Este é o lado B do ano no desporto. Homicídio, terror, crime, mentira. Casos de polícia, muitos. Também momentos em que a tensão no relvado se tornou física. Cardozo no Jamor com Jesus, Jesus em Guimarães com a polícia. Afinal, mais um caso de polícia. No ano que teve até um estranho assalto à sede da Federação, como nos filmes, o Maisfutebol selecionou 10 casos lá fora e cá dentro, mais um. Sujinho.

Armstrong: o «Sim» depois da mentira


O mito acabou de cair a abrir o ano. Lance Armstrong escolheu uma entrevista a Oprah Winfrey para admitir aquilo que as organizações anti-doping já tinham dado como adquirido e que ele negou durante anos. A perguntas diretas, respondeu várias vezes com um monossílabo que destruía tudo o que representou. Sim, dopou-se em cada uma das suas sete vitórias no Tour. O homem que foi durante tanto tempo, para muitos, a imagem perfeita do desportista que supera as adversidades e se supera a si próprio para chegar ao topo era protagonista afinal de uma grande mentira, como ele próprio a definiu. A confiança no ciclismo, mas de alguma forma também nos heróis do desporto, não será a mesma depois de Armstrong.

Linhas fornecidas:
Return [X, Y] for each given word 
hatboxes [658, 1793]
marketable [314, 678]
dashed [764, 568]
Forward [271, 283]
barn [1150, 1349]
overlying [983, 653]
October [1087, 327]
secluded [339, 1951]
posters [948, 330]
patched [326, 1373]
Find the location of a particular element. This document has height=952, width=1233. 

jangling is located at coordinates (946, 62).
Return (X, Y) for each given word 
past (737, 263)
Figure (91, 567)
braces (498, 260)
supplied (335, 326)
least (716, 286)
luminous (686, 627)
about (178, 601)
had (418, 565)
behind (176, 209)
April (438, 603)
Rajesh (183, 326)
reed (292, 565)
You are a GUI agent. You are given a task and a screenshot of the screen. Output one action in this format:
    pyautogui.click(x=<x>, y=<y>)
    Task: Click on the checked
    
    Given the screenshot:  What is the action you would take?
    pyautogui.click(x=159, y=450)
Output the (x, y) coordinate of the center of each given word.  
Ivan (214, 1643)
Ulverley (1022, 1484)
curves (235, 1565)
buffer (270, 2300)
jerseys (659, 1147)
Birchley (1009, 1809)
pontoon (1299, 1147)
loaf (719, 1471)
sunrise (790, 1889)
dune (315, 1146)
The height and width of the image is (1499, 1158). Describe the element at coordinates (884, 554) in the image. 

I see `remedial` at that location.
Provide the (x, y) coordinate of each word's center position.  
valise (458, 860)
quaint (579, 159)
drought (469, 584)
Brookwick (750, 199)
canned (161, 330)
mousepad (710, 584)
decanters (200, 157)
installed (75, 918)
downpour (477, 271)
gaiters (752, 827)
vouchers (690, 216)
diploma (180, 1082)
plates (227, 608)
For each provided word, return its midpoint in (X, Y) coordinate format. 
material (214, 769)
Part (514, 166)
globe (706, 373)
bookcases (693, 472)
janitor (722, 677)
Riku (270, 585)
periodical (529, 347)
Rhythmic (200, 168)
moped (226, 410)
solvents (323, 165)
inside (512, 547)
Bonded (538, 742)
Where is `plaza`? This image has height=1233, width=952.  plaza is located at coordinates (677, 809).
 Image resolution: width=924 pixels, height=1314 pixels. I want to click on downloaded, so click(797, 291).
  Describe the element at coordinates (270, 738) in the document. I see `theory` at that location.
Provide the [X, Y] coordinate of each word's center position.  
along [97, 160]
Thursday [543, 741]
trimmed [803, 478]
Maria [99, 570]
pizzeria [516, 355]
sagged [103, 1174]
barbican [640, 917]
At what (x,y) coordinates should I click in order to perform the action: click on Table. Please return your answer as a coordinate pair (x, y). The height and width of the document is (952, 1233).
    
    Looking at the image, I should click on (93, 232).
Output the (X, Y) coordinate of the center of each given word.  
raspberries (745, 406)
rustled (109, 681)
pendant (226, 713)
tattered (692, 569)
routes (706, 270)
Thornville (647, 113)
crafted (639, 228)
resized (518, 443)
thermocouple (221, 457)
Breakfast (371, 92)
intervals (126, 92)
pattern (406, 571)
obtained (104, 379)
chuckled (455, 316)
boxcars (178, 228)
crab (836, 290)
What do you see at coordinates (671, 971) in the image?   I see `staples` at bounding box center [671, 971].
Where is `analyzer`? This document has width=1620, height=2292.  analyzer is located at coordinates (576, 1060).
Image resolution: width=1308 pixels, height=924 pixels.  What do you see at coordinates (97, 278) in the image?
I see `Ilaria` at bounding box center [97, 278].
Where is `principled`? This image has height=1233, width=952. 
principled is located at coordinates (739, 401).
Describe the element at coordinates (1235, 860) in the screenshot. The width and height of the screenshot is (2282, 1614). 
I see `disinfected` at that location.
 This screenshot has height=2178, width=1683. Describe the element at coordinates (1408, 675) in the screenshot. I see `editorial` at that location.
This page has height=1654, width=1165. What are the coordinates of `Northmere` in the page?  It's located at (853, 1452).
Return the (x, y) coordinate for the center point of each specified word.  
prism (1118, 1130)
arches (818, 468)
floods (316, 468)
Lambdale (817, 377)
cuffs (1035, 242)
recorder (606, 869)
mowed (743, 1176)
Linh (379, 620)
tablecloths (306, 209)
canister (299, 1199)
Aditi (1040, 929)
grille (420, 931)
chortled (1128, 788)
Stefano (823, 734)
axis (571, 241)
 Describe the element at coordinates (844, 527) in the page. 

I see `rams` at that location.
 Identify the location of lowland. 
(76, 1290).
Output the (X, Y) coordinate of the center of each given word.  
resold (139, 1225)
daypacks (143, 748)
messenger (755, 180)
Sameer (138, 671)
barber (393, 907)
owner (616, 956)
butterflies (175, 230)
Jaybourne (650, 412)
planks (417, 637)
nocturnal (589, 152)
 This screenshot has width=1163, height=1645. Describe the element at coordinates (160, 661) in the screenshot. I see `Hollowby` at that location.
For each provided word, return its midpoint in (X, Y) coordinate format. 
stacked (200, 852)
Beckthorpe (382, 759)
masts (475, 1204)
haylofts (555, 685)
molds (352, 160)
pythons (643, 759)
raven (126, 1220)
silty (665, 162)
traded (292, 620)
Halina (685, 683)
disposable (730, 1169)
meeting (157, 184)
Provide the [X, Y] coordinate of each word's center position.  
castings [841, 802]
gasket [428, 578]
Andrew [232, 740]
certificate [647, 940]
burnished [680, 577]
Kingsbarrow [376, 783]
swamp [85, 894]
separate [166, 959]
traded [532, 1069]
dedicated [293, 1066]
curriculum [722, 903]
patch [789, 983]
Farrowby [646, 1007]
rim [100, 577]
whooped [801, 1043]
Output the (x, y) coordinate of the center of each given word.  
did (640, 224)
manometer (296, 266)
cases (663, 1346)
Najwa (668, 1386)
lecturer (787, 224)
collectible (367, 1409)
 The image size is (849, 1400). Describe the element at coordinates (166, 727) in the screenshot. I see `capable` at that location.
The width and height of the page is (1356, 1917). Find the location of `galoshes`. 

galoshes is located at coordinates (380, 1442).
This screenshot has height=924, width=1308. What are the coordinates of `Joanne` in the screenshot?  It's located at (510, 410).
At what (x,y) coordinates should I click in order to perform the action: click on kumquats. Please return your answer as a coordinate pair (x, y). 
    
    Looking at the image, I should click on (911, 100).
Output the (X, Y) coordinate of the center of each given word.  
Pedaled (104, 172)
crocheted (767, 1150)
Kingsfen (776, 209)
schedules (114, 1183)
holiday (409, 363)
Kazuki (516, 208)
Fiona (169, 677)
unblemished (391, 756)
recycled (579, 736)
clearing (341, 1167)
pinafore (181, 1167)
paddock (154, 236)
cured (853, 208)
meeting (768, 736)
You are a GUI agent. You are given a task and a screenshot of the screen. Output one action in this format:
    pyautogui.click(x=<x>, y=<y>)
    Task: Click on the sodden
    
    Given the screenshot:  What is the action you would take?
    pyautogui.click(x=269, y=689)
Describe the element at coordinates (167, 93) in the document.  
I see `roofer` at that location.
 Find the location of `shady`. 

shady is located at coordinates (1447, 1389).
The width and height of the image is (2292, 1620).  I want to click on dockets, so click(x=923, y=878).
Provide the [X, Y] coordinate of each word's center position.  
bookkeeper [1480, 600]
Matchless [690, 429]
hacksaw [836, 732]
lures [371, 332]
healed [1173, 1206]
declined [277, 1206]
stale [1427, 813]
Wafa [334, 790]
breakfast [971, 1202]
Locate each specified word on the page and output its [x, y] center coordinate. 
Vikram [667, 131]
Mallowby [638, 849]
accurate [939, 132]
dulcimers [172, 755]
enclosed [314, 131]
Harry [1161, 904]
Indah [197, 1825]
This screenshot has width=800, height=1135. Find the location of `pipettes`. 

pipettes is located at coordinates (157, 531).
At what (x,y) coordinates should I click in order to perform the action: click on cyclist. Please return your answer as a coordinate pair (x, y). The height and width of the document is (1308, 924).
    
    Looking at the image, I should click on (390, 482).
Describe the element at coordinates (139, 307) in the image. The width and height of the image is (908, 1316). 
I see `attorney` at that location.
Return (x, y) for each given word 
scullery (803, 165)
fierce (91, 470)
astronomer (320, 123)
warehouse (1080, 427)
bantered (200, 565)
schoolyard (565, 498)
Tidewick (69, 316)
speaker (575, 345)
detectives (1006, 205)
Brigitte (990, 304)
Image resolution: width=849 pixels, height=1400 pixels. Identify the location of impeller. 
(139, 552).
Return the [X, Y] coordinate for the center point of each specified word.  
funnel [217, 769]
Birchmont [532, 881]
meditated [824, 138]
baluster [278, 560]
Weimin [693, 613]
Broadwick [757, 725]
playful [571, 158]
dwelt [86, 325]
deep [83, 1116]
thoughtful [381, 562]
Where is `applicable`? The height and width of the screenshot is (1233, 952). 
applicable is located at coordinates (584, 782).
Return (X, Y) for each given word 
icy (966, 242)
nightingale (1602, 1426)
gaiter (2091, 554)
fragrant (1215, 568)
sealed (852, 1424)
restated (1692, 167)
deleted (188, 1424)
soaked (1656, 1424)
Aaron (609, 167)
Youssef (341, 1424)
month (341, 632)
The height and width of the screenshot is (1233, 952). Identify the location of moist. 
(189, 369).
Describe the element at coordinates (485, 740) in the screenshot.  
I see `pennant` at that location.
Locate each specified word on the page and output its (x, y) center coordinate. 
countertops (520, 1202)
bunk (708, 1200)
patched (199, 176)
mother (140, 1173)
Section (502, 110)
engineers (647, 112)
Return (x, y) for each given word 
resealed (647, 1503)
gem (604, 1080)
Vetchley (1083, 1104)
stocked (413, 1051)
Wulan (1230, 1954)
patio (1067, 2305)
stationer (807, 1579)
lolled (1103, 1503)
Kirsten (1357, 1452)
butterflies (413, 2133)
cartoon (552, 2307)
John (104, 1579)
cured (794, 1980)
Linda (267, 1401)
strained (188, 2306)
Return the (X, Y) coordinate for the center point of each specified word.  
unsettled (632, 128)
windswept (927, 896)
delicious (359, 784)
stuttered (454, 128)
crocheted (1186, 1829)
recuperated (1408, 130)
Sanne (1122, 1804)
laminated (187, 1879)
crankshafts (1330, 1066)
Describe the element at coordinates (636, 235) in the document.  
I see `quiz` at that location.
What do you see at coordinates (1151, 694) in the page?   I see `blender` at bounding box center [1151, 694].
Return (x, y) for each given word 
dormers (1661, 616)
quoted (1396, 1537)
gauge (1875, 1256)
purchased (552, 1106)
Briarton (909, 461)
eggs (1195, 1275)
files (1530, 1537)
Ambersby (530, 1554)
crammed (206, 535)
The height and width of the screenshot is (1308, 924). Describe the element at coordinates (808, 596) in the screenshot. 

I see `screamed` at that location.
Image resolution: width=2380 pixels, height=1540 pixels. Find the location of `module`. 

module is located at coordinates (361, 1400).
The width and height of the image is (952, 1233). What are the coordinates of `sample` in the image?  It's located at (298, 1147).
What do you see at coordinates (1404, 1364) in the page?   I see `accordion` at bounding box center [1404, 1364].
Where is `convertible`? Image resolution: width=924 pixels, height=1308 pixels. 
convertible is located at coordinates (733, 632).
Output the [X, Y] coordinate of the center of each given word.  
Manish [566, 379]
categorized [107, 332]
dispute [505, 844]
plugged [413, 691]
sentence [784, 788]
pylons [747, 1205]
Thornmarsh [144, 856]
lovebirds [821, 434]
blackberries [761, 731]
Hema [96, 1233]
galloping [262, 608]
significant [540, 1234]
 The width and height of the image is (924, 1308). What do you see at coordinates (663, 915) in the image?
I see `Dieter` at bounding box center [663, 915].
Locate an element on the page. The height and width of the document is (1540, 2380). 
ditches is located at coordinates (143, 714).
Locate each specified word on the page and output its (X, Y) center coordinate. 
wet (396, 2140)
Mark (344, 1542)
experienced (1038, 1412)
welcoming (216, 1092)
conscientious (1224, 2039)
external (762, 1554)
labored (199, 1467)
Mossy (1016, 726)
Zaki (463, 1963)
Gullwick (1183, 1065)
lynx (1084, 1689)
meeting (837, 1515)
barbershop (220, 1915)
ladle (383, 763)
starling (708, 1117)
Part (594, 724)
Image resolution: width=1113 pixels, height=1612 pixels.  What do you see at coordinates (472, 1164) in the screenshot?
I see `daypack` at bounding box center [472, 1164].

Exercício breve:
Transcreva na íntegra o excerto sobre o lado B do ano no desporto, sem alterar uma única palavra nem a pontuação.

Resultado da tarefa:
Este é o lado B do ano no desporto. Homicídio, terror, crime, mentira. Casos de polícia, muitos. Também momentos em que a tensão no relvado se tornou física. Cardozo no Jamor com Jesus, Jesus em Guimarães com a polícia. Afinal, mais um caso de polícia. No ano que teve até um estranho assalto à sede da Federação, como nos filmes, o Maisfutebol selecionou 10 casos lá fora e cá dentro, mais um. Sujinho.

Armstrong: o «Sim» depois da mentira


O mito acabou de cair a abrir o ano. Lance Armstrong escolheu uma entrevista a Oprah Winfrey para admitir aquilo que as organizações anti-doping já tinham dado como adquirido e que ele negou durante anos. A perguntas diretas, respondeu várias vezes com um monossílabo que destruía tudo o que representou. Sim, dopou-se em cada uma das suas sete vitórias no Tour. O homem que foi durante tanto tempo, para muitos, a imagem perfeita do desportista que supera as adversidades e se supera a si próprio para chegar ao topo era protagonista afinal de uma grande mentira, como ele próprio a definiu. A confiança no ciclismo, mas de alguma forma também nos heróis do desporto, não será a mesma depois de Armstrong.